Top of TASK INPUTS
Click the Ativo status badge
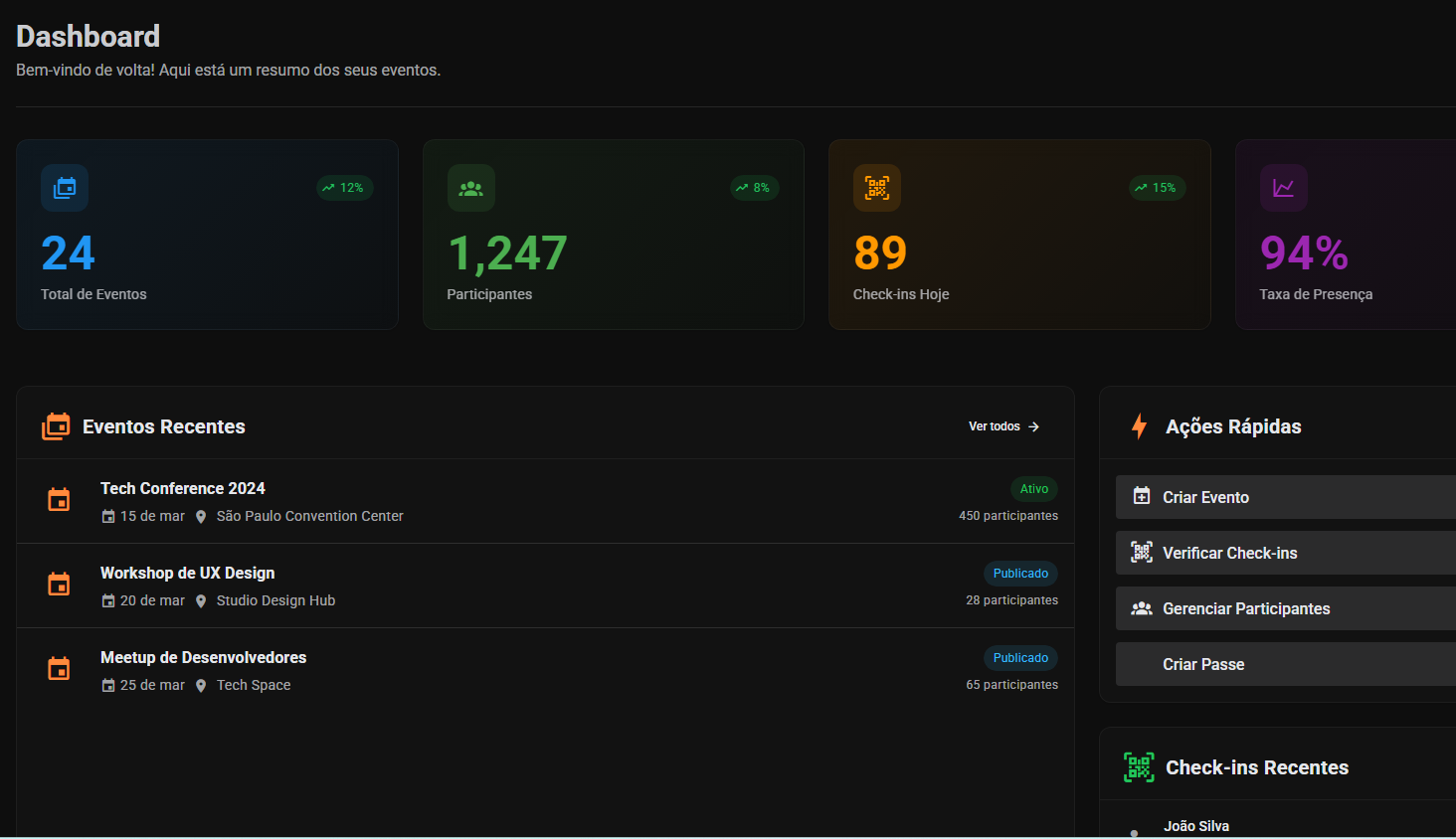[1033, 489]
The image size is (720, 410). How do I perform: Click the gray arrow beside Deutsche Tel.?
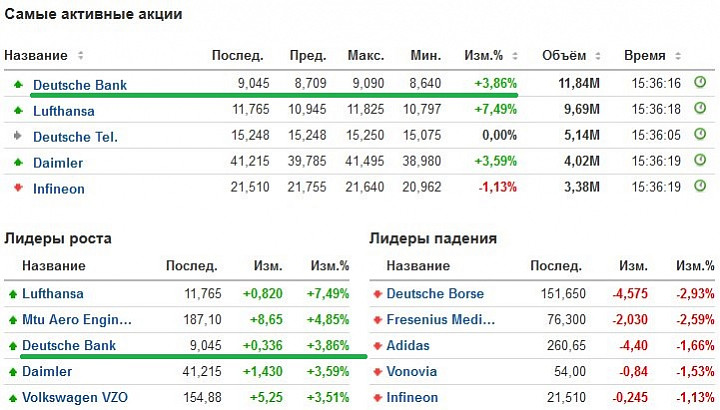(18, 135)
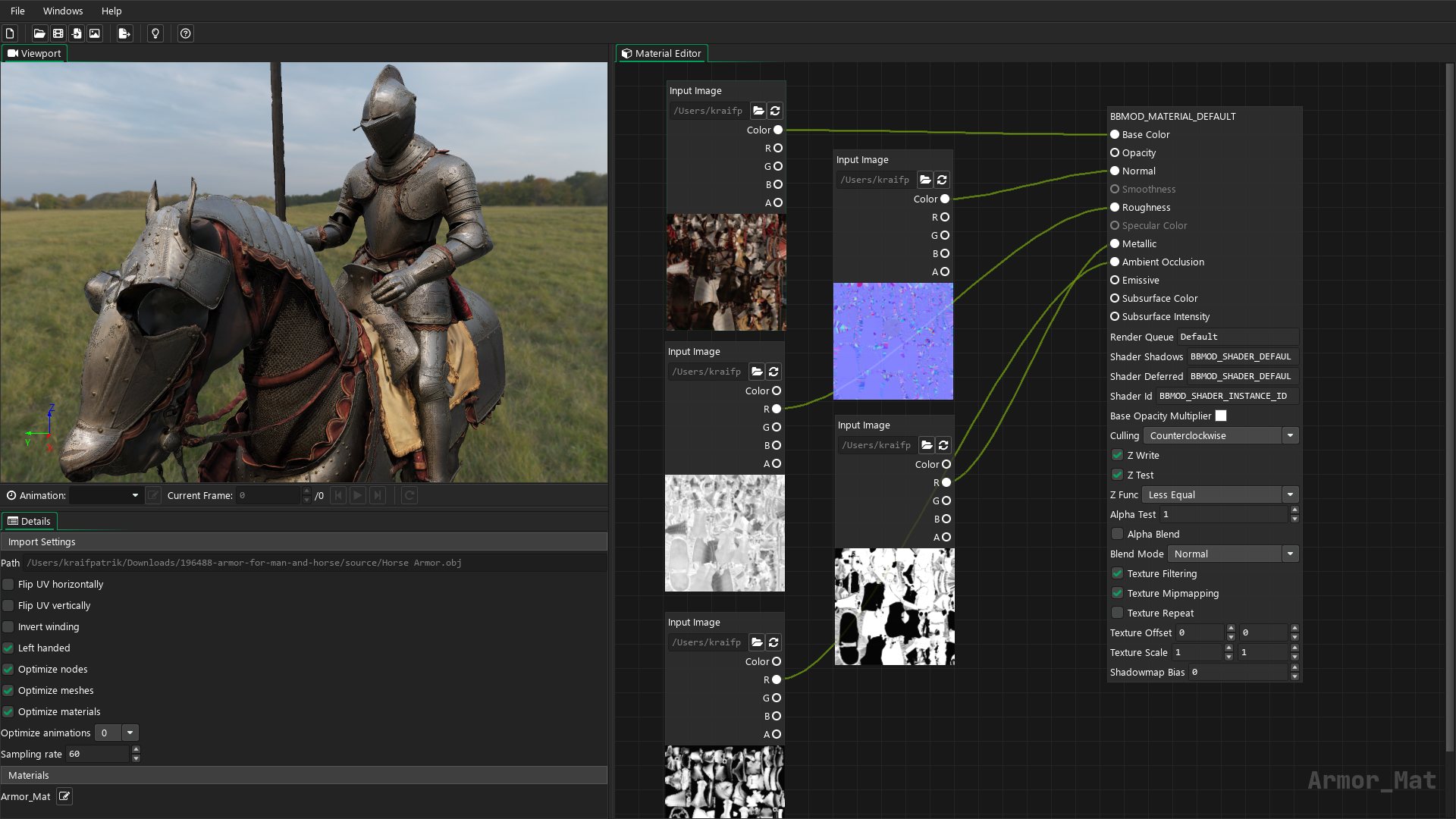Image resolution: width=1456 pixels, height=819 pixels.
Task: Click the play button in animation controls
Action: [x=358, y=495]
Bottom of TASK INPUTS
Your copy should hold only the lines running from the one that contains "The image size" through the final line of the data; transcribe them exactly, both ends included, and leave pictures out.

The image size is (720, 410). How do I perform: Click the gray arrow beside Deutsche Tel.?
(18, 135)
Image resolution: width=1456 pixels, height=819 pixels.
Task: Click the play button in animation controls
Action: [x=358, y=495]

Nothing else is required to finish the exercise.